FALAFEL RELLENOS DE QUESO

Hoy presento una receta típica de la cocina árabe, aunque originaria de la India, los mundialmente conocidos “falafel”. Esta es una receta vegetariana ya que no lleva carne, básicamente se trata de una croqueta de garbanzos o habas servida en pan pita con una salsa de yogurt y algo de ensalada.

Lo que hace especial y diferencia a los falafel de otras elaboraciones similares es que los garbanzos o habas empleadas no se cuecen, simplemente se hidratan y se trituran mezclados con cebolla, ajo y cilantro. Hay quien emplea harina de garbanzo, de trigo o pan rallado para dar más consistencia a la mezcla.

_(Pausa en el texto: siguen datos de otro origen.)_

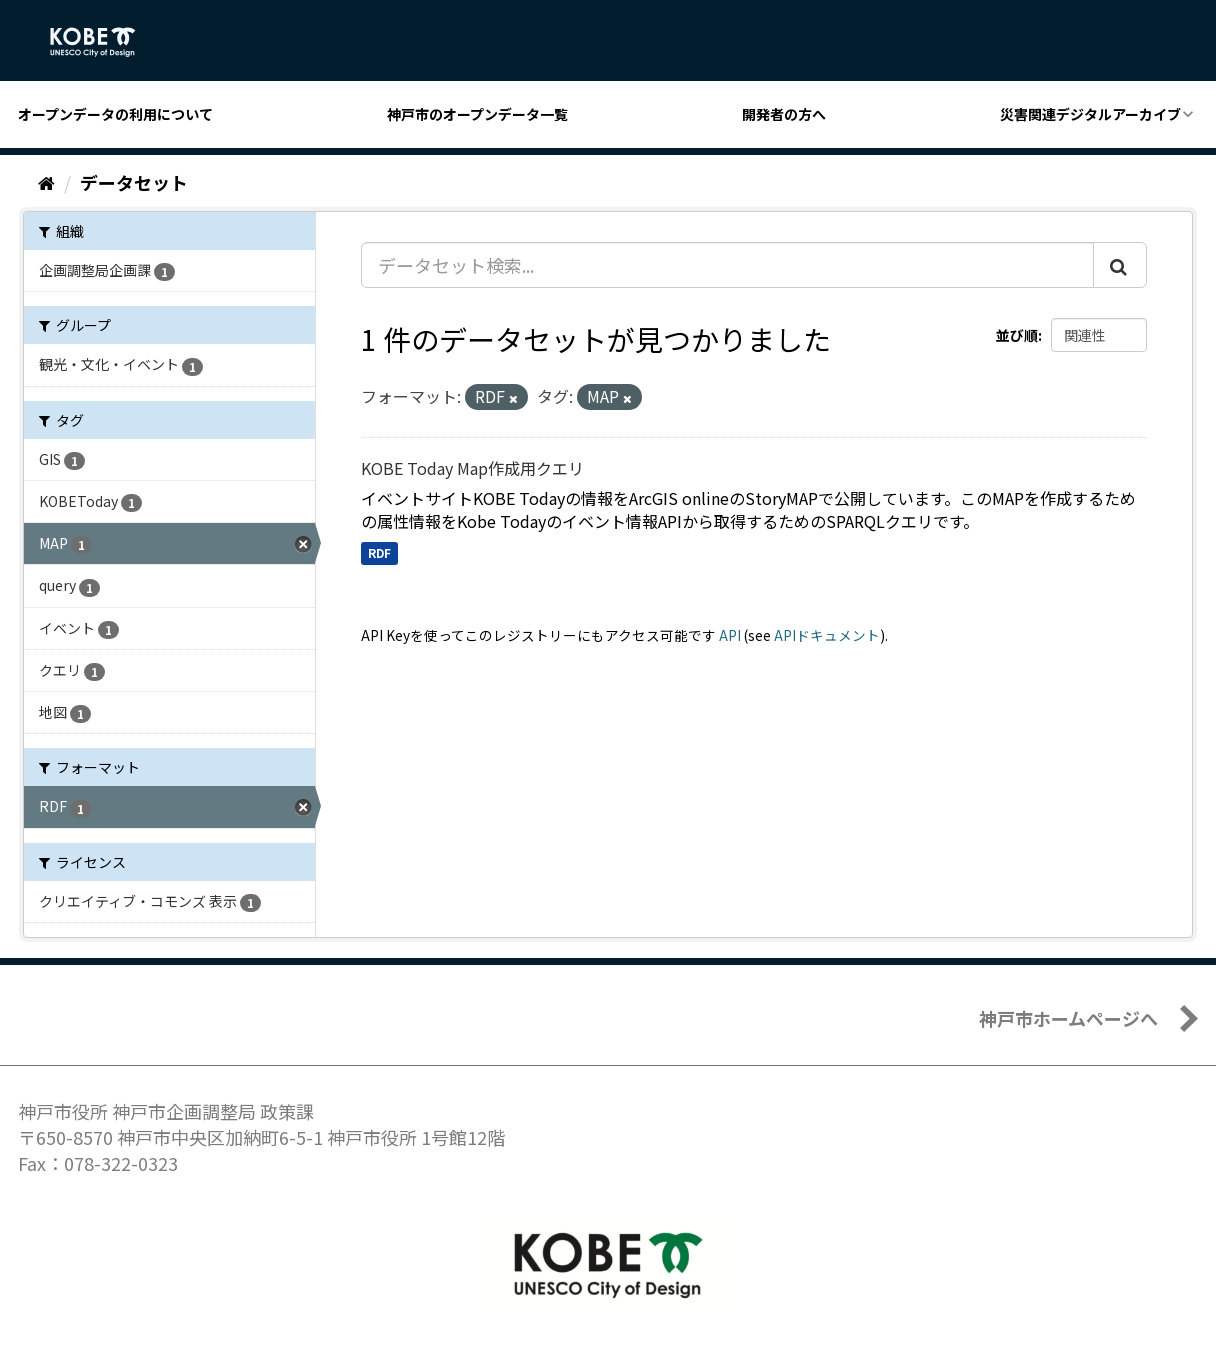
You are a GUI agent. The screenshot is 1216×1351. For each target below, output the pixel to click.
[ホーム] (46, 182)
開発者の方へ (784, 114)
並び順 (1017, 335)
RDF (379, 552)
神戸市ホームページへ (1068, 1018)
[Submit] (1120, 265)
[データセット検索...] (727, 265)
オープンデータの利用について (115, 114)
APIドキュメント (827, 635)
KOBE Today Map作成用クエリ (472, 468)
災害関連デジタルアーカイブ (1090, 114)
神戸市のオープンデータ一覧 (477, 114)
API (730, 635)
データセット (134, 182)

En esta ocasión he preparado los falafel con un relleno de queso proteico en su interior, para darle un toque de cremosidad a la “mezcla de garbanzos” y los he envuelto en sésamo para aportarle una agradable textura crujiente. Y los diversos contrastes que se  han dado cita en la misma presentación han sido espectaculares, digno de probarlos. Es un plato perfecto como entrante o cena rápida acompañado de una ensalada y salsa de yogurt. A los niños les encanta y es una manera perfecta para que se coman las legumbres sin que les cueste. Y es que el consumo regular de legumbres es muy importante en nuestra dieta por la cantidad de nutrientes que nos brindan, sin ir más lejos, los garbanzos nos aportan hidratos de carbono (creadores de energía), fibra (para la salud cardiaca y digestiva), proteínas y grasas vegetales, vitaminas (tales como A, B6, C, E y K) y minerales (calcio, fósforo, potasio, zinc, hierro, sodio y magnesio). Con lo que un consumo regular de garbanzos nos ayuda a reducir los niveles de colesterol malo en sangre, disminuye la presión arterial y la cantidad de triglicéridos y reduce el riesgo de padecer enfermedades cardiacas. Además, sus componentes son excelentes para promover la salud digestiva, regular el tránsito intestinal y prevenir las hemorroides. Y dado a su aporte de hierro es ideal para personas con anemias, siendo también recomendado su consumo durante el embarazo por el aporte de ácido fólico de los mismos. Ahora que conocemos un poco más sobre los ingredientes de este plato, vamos con su elaboración.

Preparación:

Lo primero que debemos hacer es hidratar los garbanzos en agua para que queden blanditos. Para ello debemos ponerlos de remojo la noche anterior, con abundante agua.

Cuando hayan doblado su volumen, los escurrimos muy bien y los introducimos en una olla rápida con agua, para cocerlos durante 7 minutos (a partir de que se cierre con el vapor). Una vez cocidos, los sacamos de la olla, escurrimos el agua sobrante, los trituramos en la picadora y reservamos en un cuenco amplio.

Por otra parte, pelamos la cebolla y los ajos, y los picamos muy finamente. Los añadimos a los garbanzos triturados. Incorporamos el cilantro picado, el comino, la sal y la pimienta. Mezclamos muy bien el conjunto para integrar todos los ingredientes. Tapamos con film transparente y dejamos reposar una hora en la nevera para que adquiera consistencia.

Ahora debemos proceder a darle forma a los falafel. Para ello sacamos la masa de la nevera y con las manos bien limpias, tomamos una porción, colocándola en la mano y escachándola un poquito. Ponemos en medio un trozo de queso cheddar. Colocamos encima otra porción de masa y apretamos ligeramente para que quede bien sellado. Le damos forma de bola.

En un plato hondo batimos el huevo y colocamos en otro plato las semillas de sésamo. Rebozamos los falafel  primero en el huevo batido y seguidamente en las semillas de sésamo.

Ponemos abundante aceite en una sartén y cuando esté bien caliente freímos las bolitas de falafel hasta que queden bien doraditas por todos los lados. Retiramos sobre papel absorbente para quitar el exceso de aceite.

Sugerencias:

*Se pueden preparar los falafel con garbanzos cocidos de bote. El procedimiento es el mismo solo que debemos obviar la parte del remojo y del cocido de los garbanzos porque ya estos están hidratados y cocidos.

*En la receta original se emplean los garbanzos sin cocer previamente, en este caso después del remojo, se trituran y se procede como en el resto de la receta.

 

*Se pueden hacer más sanos aun cociéndolos en el horno a 180º hasta que estén doraditos. Quedarán un poco más secos pero si se acompañan de una salsa de yogurt (ver recetas básicas) y una ensalada estarán muy ricos.

¡Dedícate tiempo, disfruta cuidándote!